Exercises to complete:
A. According to the reading text about Henry's career, what instrument does Levon Henry play on Blood from Stars?
B. Summarize the reading text about Henry's career in two sentences.
C. Write out the stretch of the reading text about Henry's career from "In 2007, Henry" through "songs from Civilians.".

After producing the Grammy-award-winning album Don't Give Up on Me by Solomon Burke, Henry produced additional records and in 2006 opened up a home studio where he often collaborates with recording engineer Ryan Freeland and Los Angeles-based musicians such as Jay Bellerose, Greg Leisz, David Piltch, Patrick Warren and Keefus Ciancia. In September 2006, Henry and Loudon Wainwright III began composing the music for the Judd Apatow movie Knocked Up in Henry's home studio. Some instrumentals were used as background score for the film while other songs appeared on Wainwright's 2007 Strange Weirdos which Henry produced.

In 2007, Henry released Civilians, which was described as "a rich, acoustic affair that returns us to Henry's rootsier sounds". The final track on the album, "God Only Knows," was used in a "TCM Remembers 2008" TV commercial. Bonnie Raitt's 2012 album Slipstream, which Henry produced, contained versions of two songs from Civilians.

In 2009, Henry released his ninth solo record, Blood from Stars which incorporates orchestral blues with guitarist Marc Ribot, pianist Jason Moran and his son, Levon Henry, on saxophone. The album focuses on facets of blues with a sprinkling of jazz, rock and pop and traces the rugged history of American storytelling."

Data extracts:

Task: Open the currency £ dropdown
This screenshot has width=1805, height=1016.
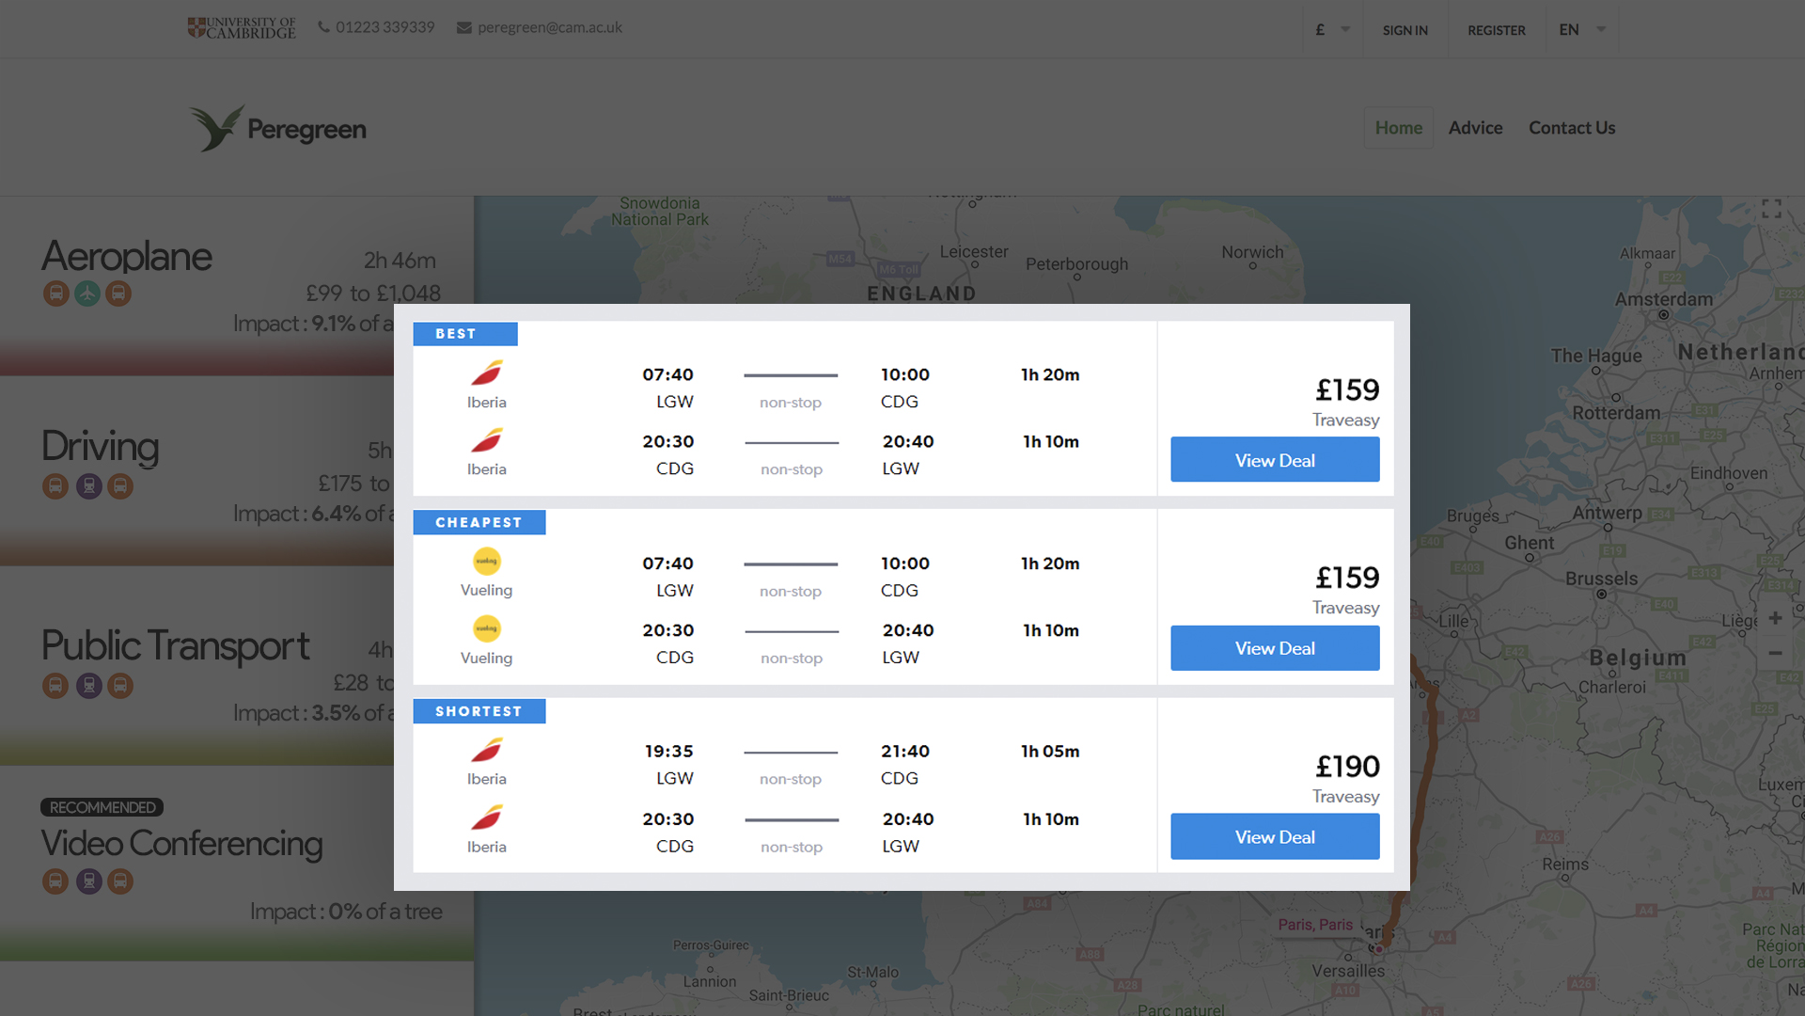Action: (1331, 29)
* * *
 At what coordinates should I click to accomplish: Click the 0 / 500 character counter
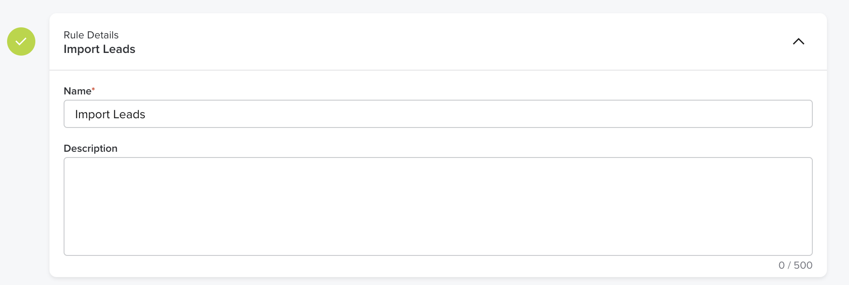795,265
...
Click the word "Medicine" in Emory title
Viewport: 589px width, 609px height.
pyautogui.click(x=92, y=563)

Answers per task:
A. Saxophone.

B. After producing Solomon Burke's Grammy-winning Don't Give Up on Me, Henry opened a home studio in 2006, where he and Loudon Wainwright III composed music for the film Knocked Up and where he worked on records such as Wainwright's Strange Weirdos. He went on to release Civilians in 2007 and his ninth solo record, Blood from Stars, in 2009, an album of orchestral blues that traces the rugged history of American storytelling.

C.
In 2007, Henry released Civilians, which was described as "a rich, acoustic affair that returns us to Henry's rootsier sounds". The final track on the album, "God Only Knows," was used in a "TCM Remembers 2008" TV commercial. Bonnie Raitt's 2012 album Slipstream, which Henry produced, contained versions of two songs from Civilians.